There is one point that I do not agree with regarding people posting on the Poetry board with a request that readers refrain from offering comment. The purpose of the Poetry board is to receive critique, we warn posters in bold text that work posted there is critiqued. One would not post fiction on a Poetry board or vice versa because it would not belong there, so if one does not want critique, why post on a board that is reserved for critique. Slots on the first page are a precious commodity, the pieces posted there are in the limelight. It is unfair for someone seeking critique to be pushed down on, or if they occupy the last slot, pushed off of, page one for someone who just wants their work read and readers to remain mum. If a poster is not seeking critique, they may post their work in Tavern Poetry or start a blog because boards meant for critique are just that and should not be misused.


----------



## Firemajic (Aug 16, 2017)

*The GOOD, The BAD, And the UGLY*

We have discussed the bad critique, and we have discussed the ugly critique, but what about the GOOD... 
We all know as writers, we crave the sincere praise of our peers , it feels GOOD.. we feel respected, valued, talented, special... and that is a fabulous thing, so do not cheapen the effect, when you give a positive critique.. do not say: Nice work, or I liked your poem.  Put some thought into your positive comments, tell the poet what you loved about their poem, was it the imagery? Explain WHY the imagery worked for you, maybe there was a stanza that really spoke to you, tell the poet why it worked, be specific. Don't forget about the title, did the title hook you in and make you want to read, if so.. why? [ I tend to forget about the title...]
Put some effort into your comments, Most of the poets here have worked HARD, studied, participated in workshops, paid attention to the critiques they have been given, listened and learned.. so, let the poet know that you enjoyed their work... YOU do NOT have to have special credentials to compliment someone... The poetry thread is a special place, a place where we have the freedom to be creative, and we have the luxury of valuable critiques, comments and mentoring... Poets ROCK!!


----------



## Pete_C (Aug 17, 2017)

Maybe I'm out of touch with human nature, but what I don't understand is the mentality of some people. I joined here because I've always been involved with writer's groups and workshops, but constraints of time and location didn't make it possible to regularly be involved.

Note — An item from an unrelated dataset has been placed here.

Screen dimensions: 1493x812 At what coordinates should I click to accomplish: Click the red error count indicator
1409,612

it's pretty obvious that the core of many of the sections is critique and workshopping, so when people sign up they must pretty much now what the point of things are. So we can assure ourselves that they want to be involved in a community where workshopping is key, and they know that if they post in certain forum sections there's going to be critique. Fair enough!

so they right a poem and post it up. Why? Given what we've established they must want to workshop it. However, it transpires that they don't want critique because they think it's perfect and anyone who doesn't think so is simply being rude or cruel. Now, if I wrote something that I thought was perfect I'd try to get it published, or do something else with it. I certainly wouldn't ask for feedback if I was certain in myself that it was above criticism.

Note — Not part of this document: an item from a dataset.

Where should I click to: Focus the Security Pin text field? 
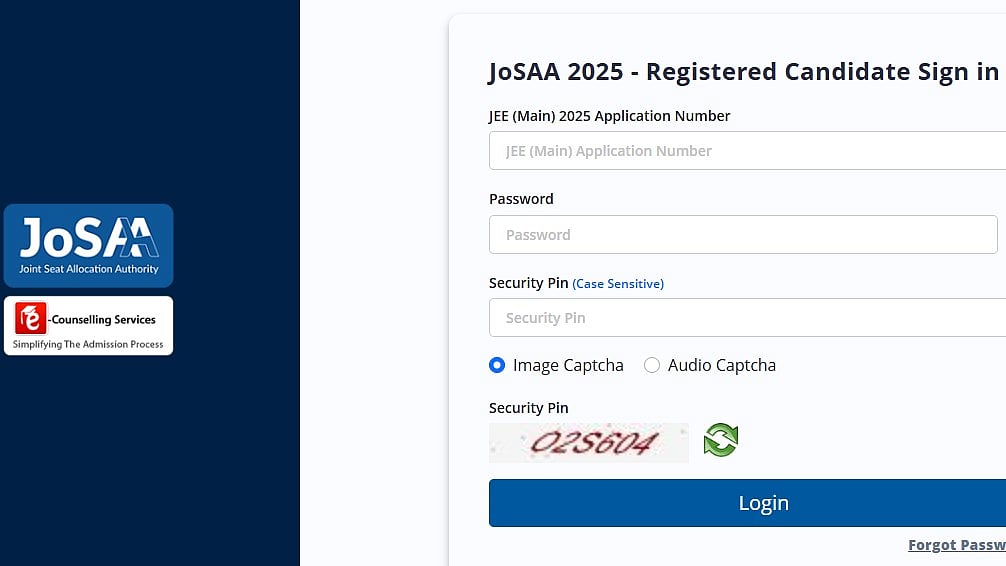(747, 318)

So why do they decide to cast their pearls before swine? 

It it might be harsh to say the only reason is to reap adulation and build their ego. However, their attitude also impacts on other writers who want critique and workshopping. If enough petulant writers throw enough tantrums then people will shy away from offering critique and workshopping. Along comes a writer who wants to improve, who realises that you never stop learning, who is willing to listen to all opinions and accept advice, and they don't get all the feedback they might have.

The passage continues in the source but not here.